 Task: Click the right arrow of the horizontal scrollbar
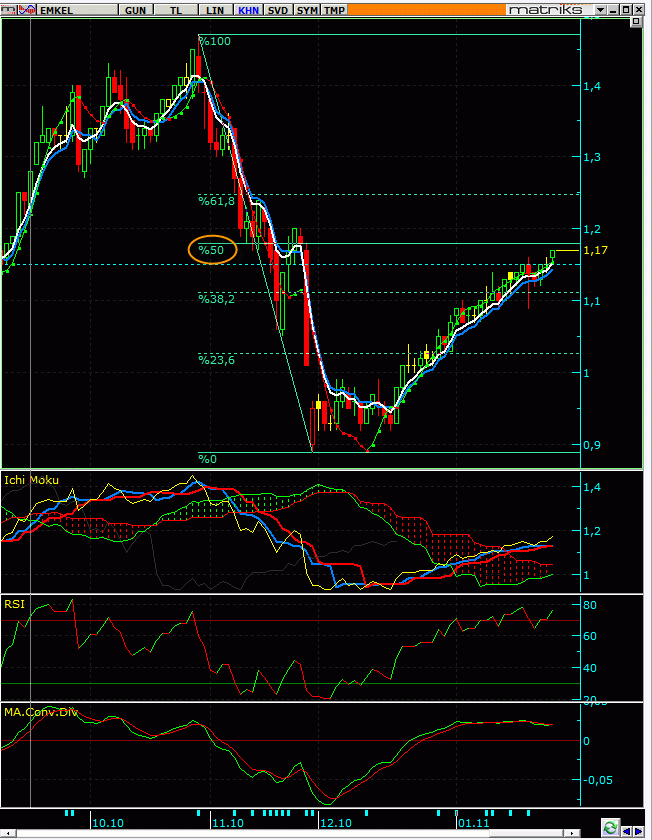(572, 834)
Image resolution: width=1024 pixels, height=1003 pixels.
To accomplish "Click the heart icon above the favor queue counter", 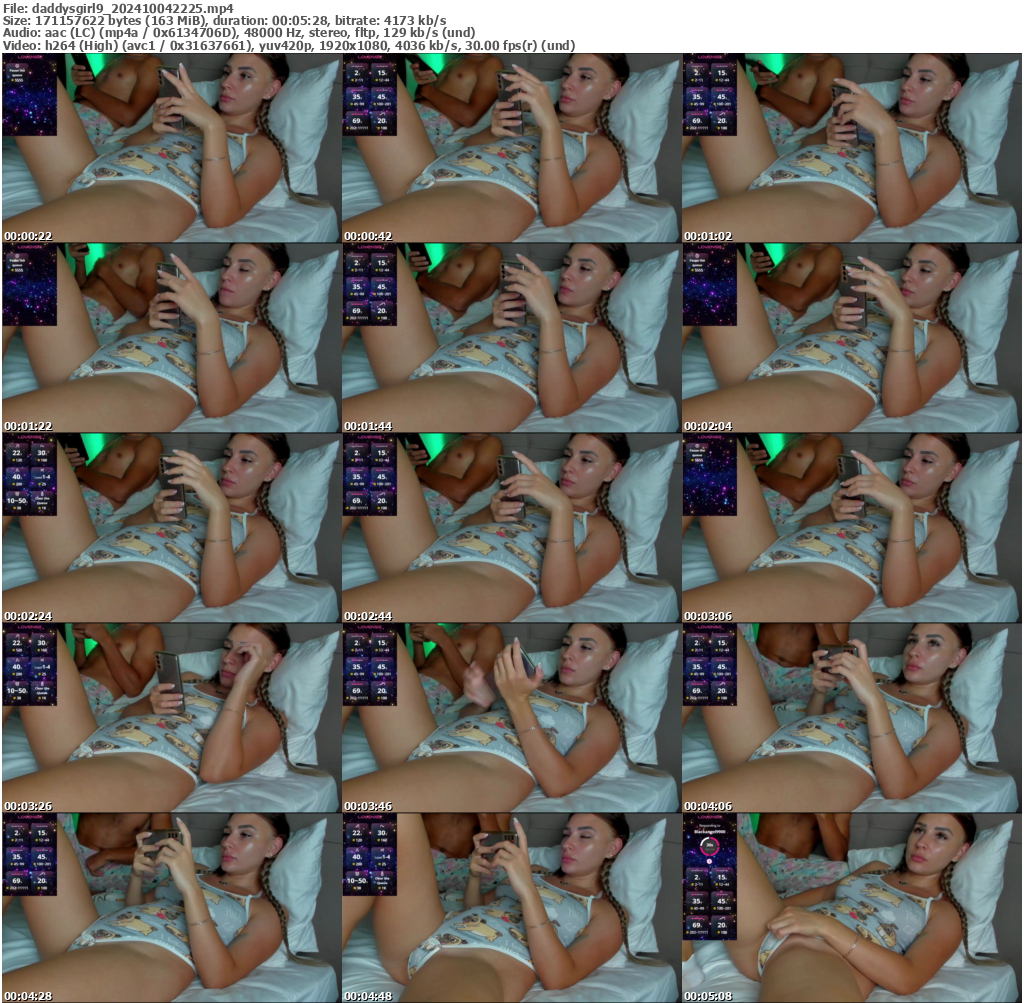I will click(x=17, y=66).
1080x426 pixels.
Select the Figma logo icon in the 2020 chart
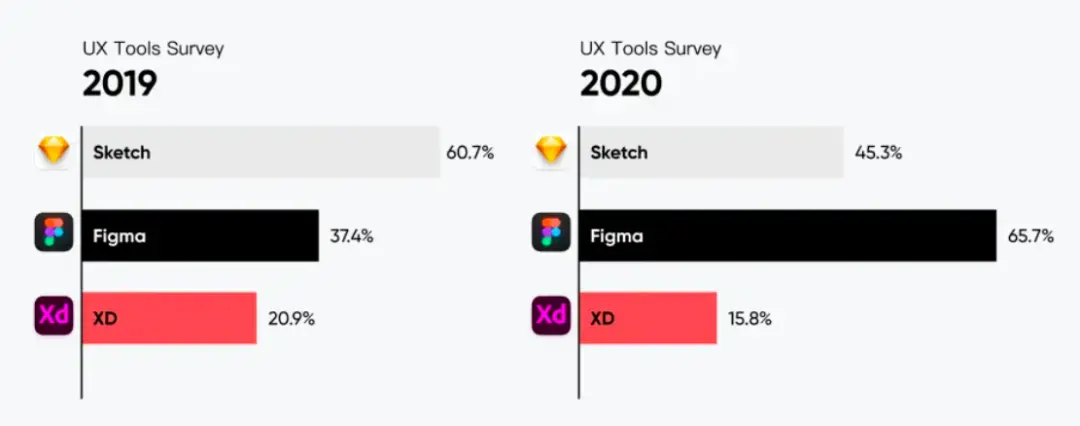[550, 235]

___

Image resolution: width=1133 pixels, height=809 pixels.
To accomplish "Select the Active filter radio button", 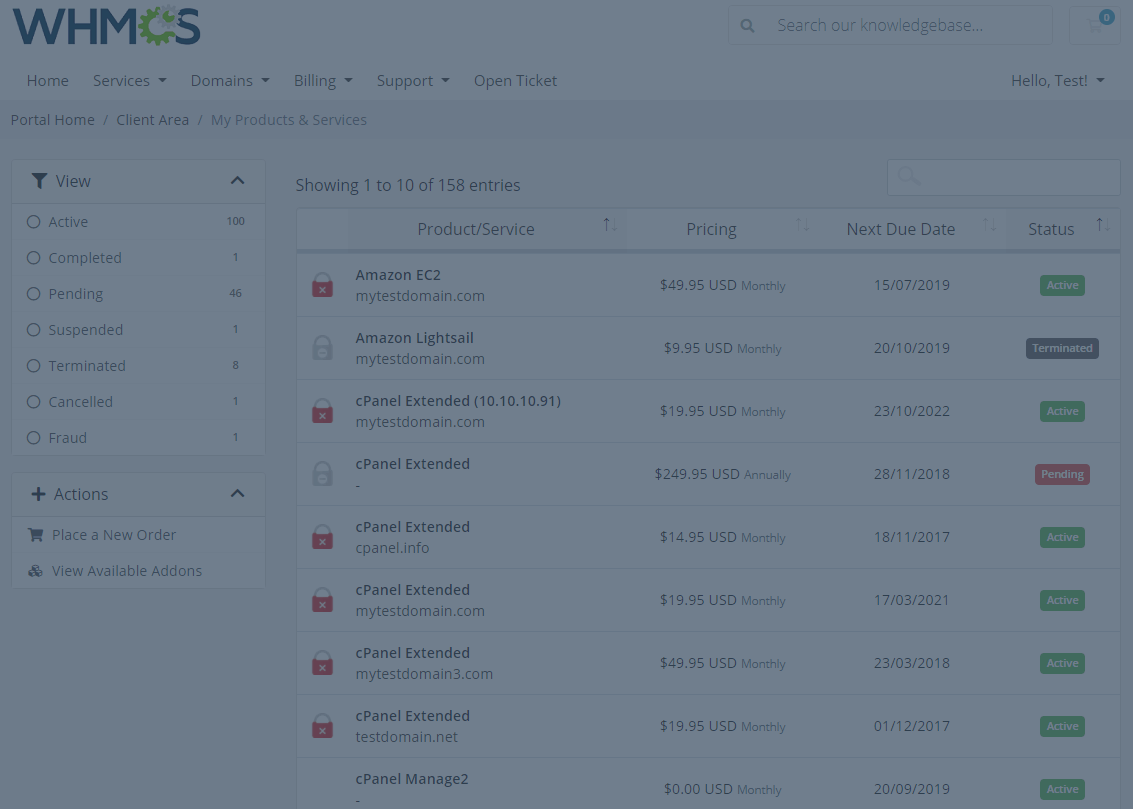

___

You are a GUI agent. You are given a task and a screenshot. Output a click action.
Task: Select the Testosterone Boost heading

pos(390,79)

___

After reading each line of the data, give only the number of lines that include the word "height".

2